Wer die Filme Felix Van Groeningens kennt, die vor intensivster Beziehungsarbeit nur so vibrierenden The Broken Circle Breakdown oder Beautiful Boy, weiß, dass auch Van Groeningen dysfunktionale Beziehungen besonders interessieren und dass ihm ein Buch wie das von Paolo Cognetti nicht nur der Bergwelt wegen als Vorlage dient – die nicht anders als bei Trenker und Fanck als Tableau für ein neues, anderes, vielleicht besseres Leben steht – sondern dass es Van Groeningen immer auch um den Weg dorthin geht, und der ist dann tatsächlich erheblich komplexer und moderner als die Wege der Bergfilme der 1920er und 1930er Jahre.

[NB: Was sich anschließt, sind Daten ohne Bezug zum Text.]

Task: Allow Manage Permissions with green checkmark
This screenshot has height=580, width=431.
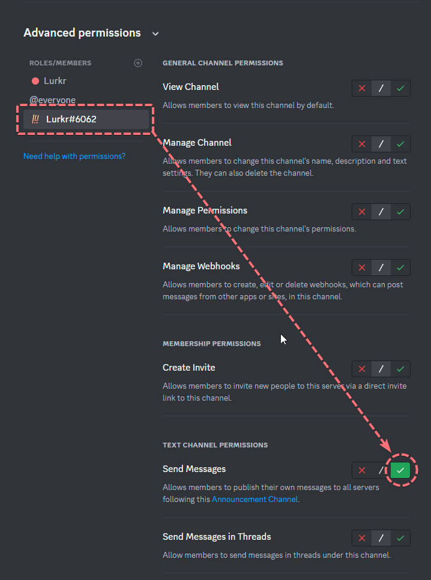Action: (400, 212)
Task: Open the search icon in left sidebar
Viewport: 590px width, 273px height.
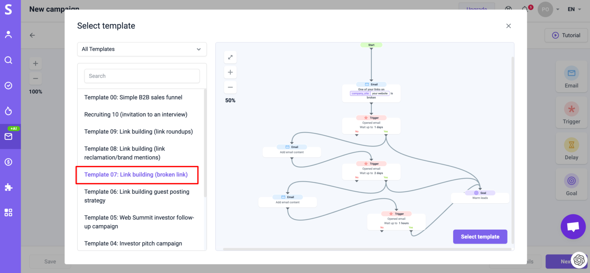Action: point(8,60)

Denn Acht Berge, für den Van Groeningen und seine Regie-, Drehbuch- und Lebenspartnerin Charlotte Vandermeersch ihre erste Einladung in den Wettbewerb um die Goldene Palme und den Preis der Jury (zusammen mit Jerzy Skolimowskis EO) erhielten, lässt sich fast ein ganzes Leben Zeit, um die Geschichte einer Freundschaft zu erzählen. Es ist die von Bruno (Alessandro Borghi) und Pietro (Luca Marinelli), die sich kennenlernen, als die Familie Pietros Mitte der 1980er ein Haus in Grana, im Herzen des Aostatals, mieten und der elfjährige Pietro auf seinen Erkundungen den gleichaltrigen Kuhhirten Bruno kennenlernt und trotz völlig unterschiedlicher Lebenslinien – der eine geht wie in so vielen Märchen in die weite Welt, der andere bleibt zu Hause – mit ihm verbunden bleiben wird.

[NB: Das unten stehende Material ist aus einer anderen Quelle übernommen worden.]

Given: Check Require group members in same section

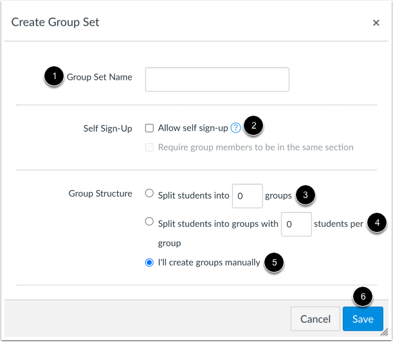Looking at the screenshot, I should 150,147.
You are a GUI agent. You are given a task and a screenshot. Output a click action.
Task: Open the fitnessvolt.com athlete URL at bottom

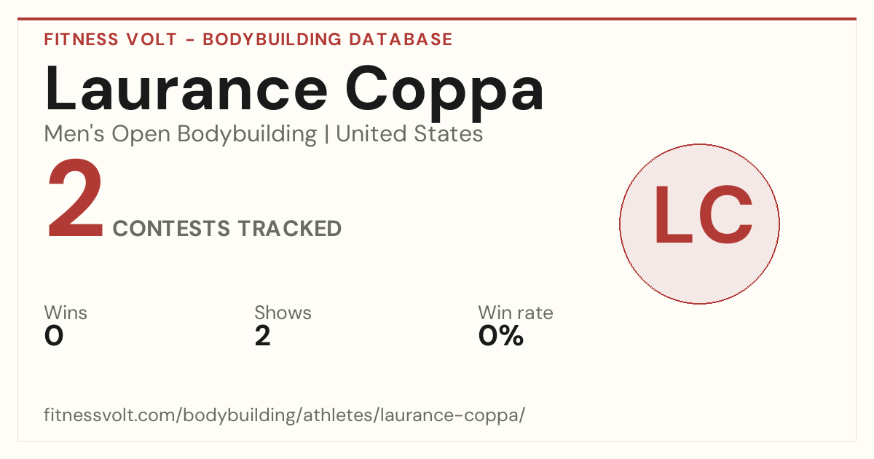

Im ersten Anschein mag diese Geschichte ein wenig archaisch wirken und gerade wegen der wie in Fancks Der heilige Berg eher »störenden« Frauenrollen scheinbar einem altbackenen hetero-normativen Beziehungsmodell verpflichtet sein. Doch im Kern der Geschichte geht es dann eigentlich viel weniger um die Beziehungen selbst, sondern wie man und frau sich gleichermaßen aus den Beziehungen befreien. Und das sind beileibe nicht nur Bruno und Pietro, die sich immer wieder neu aus ihrer eigenen Beziehung emanzipieren, sondern es ist auch Pietros Mutter, die sich im ersten Teil des Films emanzipiert, es ist Pietros Vater, der in Bruno den »besseren« Sohn hat und an dieser Beziehung arbeitet und es ist dann auch Brunos Frau, die handelt und Bruno seinen passiven (Auto-)Aggressionen überlässt und einer Vision von Freiheit, die weder mit unserer Gegenwart noch irgendwelchen sozialen Entitäten kompatibel ist.

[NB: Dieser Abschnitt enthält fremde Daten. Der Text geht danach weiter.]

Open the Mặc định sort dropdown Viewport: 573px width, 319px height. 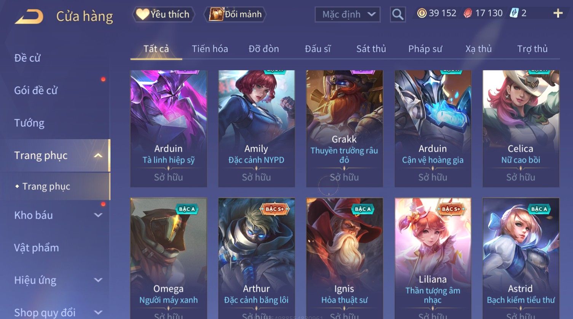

Vandermeersch und Van Groeningen fügen diesen intensiven Lebens- und Beziehungsabgründen eine philosophisch-spielerische Weite hinzu, eine Suche nach Authentizität und sinnvollem Leben, die mit der großartigen Kamera von Ruben Impens und ihren hyperreal fotografierten Bergbildern dann doch mehr ist als diese einfache Geschichte einer Freundschaft, mehr als ein kritischer Heimatfilm, in der einer geht und der andere bleibt; in der viel mehr über das Kleine einer Freundschaft das Große einer ganzen Welt erzählt wird und aufregend und mutig dem ganzen Gedöns über all die Sinnsuchen unserer Zeit und das »richtige« Leben und den »wahren« Traum der gute alte Joseph Conrad entgegengehalten wird: »Wir leben wie wir träumen – allein.« Und am Ende die Sonne dann doch aufgeht, egal wie oft sie auch untergegangen sein mag.